O documentário disponível na Netflix é impactante e até um pouco assustador para aqueles que estão preocupados com os rumos que o mundo atual tem tomado. As polarizações sociais, os debates culturais não estão ocorrendo por acaso nem por ação do comportamento dos usuários de redes sociais. Esse caos que pouco a pouco vem se instalando e que fez o Brasil eleger um representante do que há de pior na política nacional é, na verdade, fabricado. Essa é a mensagem do filme que denuncia o quanto é perigosa a coleta de dados pessoais de usuários de sistemas conectados: “Nossos rastros digitais estão sendo extraídos para uma indústria de trilhões de dólares por ano”. O longa também investiga o papel da “falecida” Cambridge Analytica nas eleições presidenciais de 2016 dos Estados Unidos e, para isso, passa pelo plebiscito no Reino Unido que acabou aprovando o Brexit.

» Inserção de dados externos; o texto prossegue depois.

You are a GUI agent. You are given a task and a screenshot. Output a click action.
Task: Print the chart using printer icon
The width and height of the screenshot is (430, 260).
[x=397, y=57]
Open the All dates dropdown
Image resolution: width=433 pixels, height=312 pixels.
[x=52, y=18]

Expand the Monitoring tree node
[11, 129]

A questão principal é que plataformas como Facebook, Google e outras estão obtendo todo tipo de dados dos seus usuários e, depois, vendem essas informações para quem quiser comprar. Ou seja, o Facebook, que é apontado como a melhor plataforma para realizar experimentos com os usuários tem altíssimo valor porque monetiza os dados dos seus usuários. Uma jornalista do inglês The Guardian que investiga o uso desses dados para influenciar a sociedade a aprovar o Brexit diz que nossas informações estão sendo usadas contra nós mesmos de formas que nós não podemos entender.

O Brexit é apontado como um laboratório da Cambridge Analytica e que o auge do trabalho da empresa foi a eleição de Donald Trump. O filme mostra que segundo o antigo CEO da Cambridge, utilizando dados extraídos de uma pesquisa feita através do Facebook com centenas de milhares de estadunidenses, eles passaram a ter cinco mil pontos de medição da personalidade de cada eleitor do país. Dessa forma, era possível medir com precisão qual seria o comportamento dos eleitores e com quais informações eles precisavam bombardear cada eleitor.

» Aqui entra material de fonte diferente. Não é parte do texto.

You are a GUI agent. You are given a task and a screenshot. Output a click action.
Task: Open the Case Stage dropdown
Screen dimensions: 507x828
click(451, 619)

O documentário conta que a Cambridge Analytica tem origem na empresa SCL Defence que treinava exércitos de diferentes países para “atos de guerra fora da guerra”, ou seja, para a chamada “guerra psicológica”. Basicamente, através de fakenews a empresa espalha medo e ódio em uma sociedade e obtém o resultado eleitoral que deseja. Um exemplo assustador é o trabalho realizado em Trinidad e Tobago. Jovens afro-caribenhos foram incentivados por uma campanha a participar de um movimento de “resistência” contra os políticos. O objetivo era boicotar as eleições. A empresa sabia exatamente como precisava apresentar esse movimento para engajar o seu público alvo. O resultado foi a eleição de Kamla Persad-Bissessa, candidata pelo partido United National Congress que representa os indianos, grupo étnico que votou em peso e para o qual a Cambridge trabalhava.

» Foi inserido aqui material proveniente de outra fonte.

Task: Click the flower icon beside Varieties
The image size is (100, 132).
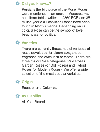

Um dos fundadores da Cambridge fala sobre a filosofia de Steve Bannon que era vice-presidente da empresa. Bannon acredita que para mudar fundamentalmente uma sociedade, primeiro é preciso destruí-la. Somente depois de destruí-la você pode remodelar os pedaços segundo sua visão de uma nova sociedade. O documentário mostra um portfólio da Cambridge que se apresenta como uma empresa de mudança de comportamento. Se pararmos para pensar na eleição brasileira, no apoio de Bannon a Bolsonaro e na forma como fakenews estão sendo utilizadas há cinco anos para criminalizar a esquerda, podemos considerar que o Brasil é um dos alvos dessa máquina de propaganda. Vale dedicar duas horas para assistir este filme.